EXERCISE INSTRUCTIONS: Below are some records; reproduce them exactly.

RECORDS TO USE:
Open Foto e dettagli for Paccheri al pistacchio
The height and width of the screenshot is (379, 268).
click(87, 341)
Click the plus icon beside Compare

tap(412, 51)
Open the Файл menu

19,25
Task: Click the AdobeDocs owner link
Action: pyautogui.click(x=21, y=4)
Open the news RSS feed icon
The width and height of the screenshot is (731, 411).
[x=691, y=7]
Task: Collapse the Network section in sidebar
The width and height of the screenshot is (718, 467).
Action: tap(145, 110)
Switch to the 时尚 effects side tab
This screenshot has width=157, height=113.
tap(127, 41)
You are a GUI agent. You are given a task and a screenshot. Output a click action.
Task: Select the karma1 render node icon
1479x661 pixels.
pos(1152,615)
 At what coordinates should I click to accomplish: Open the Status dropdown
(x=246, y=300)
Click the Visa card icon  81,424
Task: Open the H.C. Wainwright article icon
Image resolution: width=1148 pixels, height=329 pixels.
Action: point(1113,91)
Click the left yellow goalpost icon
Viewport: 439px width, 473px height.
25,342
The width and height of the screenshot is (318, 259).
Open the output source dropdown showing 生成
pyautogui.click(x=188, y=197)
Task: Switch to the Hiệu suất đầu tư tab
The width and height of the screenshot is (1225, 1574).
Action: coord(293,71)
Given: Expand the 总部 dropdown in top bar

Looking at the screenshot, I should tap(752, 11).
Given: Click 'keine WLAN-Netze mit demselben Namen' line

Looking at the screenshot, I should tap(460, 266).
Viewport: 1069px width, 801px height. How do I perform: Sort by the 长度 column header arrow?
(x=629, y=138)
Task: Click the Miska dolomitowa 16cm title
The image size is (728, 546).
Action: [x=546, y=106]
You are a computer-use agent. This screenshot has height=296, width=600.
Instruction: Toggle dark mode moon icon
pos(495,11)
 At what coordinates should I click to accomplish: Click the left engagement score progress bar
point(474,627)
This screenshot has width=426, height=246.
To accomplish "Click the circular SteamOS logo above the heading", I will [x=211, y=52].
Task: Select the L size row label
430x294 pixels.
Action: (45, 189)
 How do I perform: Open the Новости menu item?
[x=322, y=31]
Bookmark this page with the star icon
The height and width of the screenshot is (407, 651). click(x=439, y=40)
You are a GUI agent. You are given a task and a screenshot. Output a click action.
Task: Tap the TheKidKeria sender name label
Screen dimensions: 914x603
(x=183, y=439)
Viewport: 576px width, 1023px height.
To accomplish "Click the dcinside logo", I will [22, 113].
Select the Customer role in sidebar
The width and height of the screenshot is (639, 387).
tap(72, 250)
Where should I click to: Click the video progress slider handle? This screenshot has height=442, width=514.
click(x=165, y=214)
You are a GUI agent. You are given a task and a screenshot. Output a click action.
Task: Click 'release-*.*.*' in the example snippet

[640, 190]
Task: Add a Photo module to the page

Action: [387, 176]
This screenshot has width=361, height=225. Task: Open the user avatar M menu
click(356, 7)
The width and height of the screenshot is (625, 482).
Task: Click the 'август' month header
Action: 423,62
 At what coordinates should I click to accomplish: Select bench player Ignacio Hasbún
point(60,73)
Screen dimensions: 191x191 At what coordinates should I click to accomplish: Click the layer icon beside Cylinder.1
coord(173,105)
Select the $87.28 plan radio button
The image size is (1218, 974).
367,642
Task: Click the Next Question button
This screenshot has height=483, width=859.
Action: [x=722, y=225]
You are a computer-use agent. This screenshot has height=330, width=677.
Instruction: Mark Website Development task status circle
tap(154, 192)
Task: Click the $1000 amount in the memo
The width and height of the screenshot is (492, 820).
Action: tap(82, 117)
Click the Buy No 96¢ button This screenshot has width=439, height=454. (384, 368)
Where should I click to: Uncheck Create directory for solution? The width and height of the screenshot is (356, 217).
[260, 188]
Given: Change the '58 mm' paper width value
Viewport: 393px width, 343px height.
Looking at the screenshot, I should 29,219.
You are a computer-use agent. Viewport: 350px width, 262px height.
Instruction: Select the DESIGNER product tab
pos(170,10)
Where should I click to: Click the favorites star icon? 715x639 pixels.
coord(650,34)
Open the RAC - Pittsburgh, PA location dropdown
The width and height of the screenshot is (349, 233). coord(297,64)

WORKED SOLUTION:
Open Foto e dettagli for Paccheri al pistacchio
The height and width of the screenshot is (379, 268).
click(87, 341)
Click the plus icon beside Compare

tap(412, 51)
Open the Файл menu

19,25
Task: Click the AdobeDocs owner link
Action: pyautogui.click(x=21, y=4)
Open the news RSS feed icon
The width and height of the screenshot is (731, 411).
[x=691, y=7]
Task: Collapse the Network section in sidebar
The width and height of the screenshot is (718, 467).
Action: tap(145, 110)
Switch to the 时尚 effects side tab
This screenshot has width=157, height=113.
tap(127, 41)
You are a GUI agent. You are given a task and a screenshot. Output a click action.
Task: Select the karma1 render node icon
1479x661 pixels.
pos(1152,615)
 At what coordinates should I click to accomplish: Open the Status dropdown
(x=246, y=300)
Click the Visa card icon  81,424
Task: Open the H.C. Wainwright article icon
Image resolution: width=1148 pixels, height=329 pixels.
Action: point(1113,91)
Click the left yellow goalpost icon
Viewport: 439px width, 473px height.
25,342
The width and height of the screenshot is (318, 259).
Open the output source dropdown showing 生成
pyautogui.click(x=188, y=197)
Task: Switch to the Hiệu suất đầu tư tab
The width and height of the screenshot is (1225, 1574).
Action: coord(293,71)
Given: Expand the 总部 dropdown in top bar

Looking at the screenshot, I should tap(752, 11).
Given: Click 'keine WLAN-Netze mit demselben Namen' line

Looking at the screenshot, I should tap(460, 266).
Viewport: 1069px width, 801px height. How do I perform: Sort by the 长度 column header arrow?
(x=629, y=138)
Task: Click the Miska dolomitowa 16cm title
The image size is (728, 546).
Action: [x=546, y=106]
You are a computer-use agent. This screenshot has height=296, width=600.
Instruction: Toggle dark mode moon icon
pos(495,11)
 At what coordinates should I click to accomplish: Click the left engagement score progress bar
point(474,627)
This screenshot has width=426, height=246.
To accomplish "Click the circular SteamOS logo above the heading", I will [x=211, y=52].
Task: Select the L size row label
430x294 pixels.
Action: (45, 189)
 How do I perform: Open the Новости menu item?
[x=322, y=31]
Bookmark this page with the star icon
The height and width of the screenshot is (407, 651). click(x=439, y=40)
You are a GUI agent. You are given a task and a screenshot. Output a click action.
Task: Tap the TheKidKeria sender name label
Screen dimensions: 914x603
(x=183, y=439)
Viewport: 576px width, 1023px height.
To accomplish "Click the dcinside logo", I will [22, 113].
Select the Customer role in sidebar
The width and height of the screenshot is (639, 387).
tap(72, 250)
Where should I click to: Click the video progress slider handle? This screenshot has height=442, width=514.
click(x=165, y=214)
You are a GUI agent. You are given a task and a screenshot. Output a click action.
Task: Click 'release-*.*.*' in the example snippet

[640, 190]
Task: Add a Photo module to the page

Action: [387, 176]
This screenshot has width=361, height=225. Task: Open the user avatar M menu
click(356, 7)
The width and height of the screenshot is (625, 482).
Task: Click the 'август' month header
Action: 423,62
 At what coordinates should I click to accomplish: Select bench player Ignacio Hasbún
point(60,73)
Screen dimensions: 191x191 At what coordinates should I click to accomplish: Click the layer icon beside Cylinder.1
coord(173,105)
Select the $87.28 plan radio button
The image size is (1218, 974).
367,642
Task: Click the Next Question button
This screenshot has height=483, width=859.
Action: [x=722, y=225]
You are a computer-use agent. This screenshot has height=330, width=677.
Instruction: Mark Website Development task status circle
tap(154, 192)
Task: Click the $1000 amount in the memo
The width and height of the screenshot is (492, 820).
Action: tap(82, 117)
Click the Buy No 96¢ button This screenshot has width=439, height=454. (384, 368)
Where should I click to: Uncheck Create directory for solution? The width and height of the screenshot is (356, 217).
[260, 188]
Given: Change the '58 mm' paper width value
Viewport: 393px width, 343px height.
Looking at the screenshot, I should 29,219.
You are a computer-use agent. Viewport: 350px width, 262px height.
Instruction: Select the DESIGNER product tab
pos(170,10)
Where should I click to: Click the favorites star icon? 715x639 pixels.
coord(650,34)
Open the RAC - Pittsburgh, PA location dropdown
The width and height of the screenshot is (349, 233). coord(297,64)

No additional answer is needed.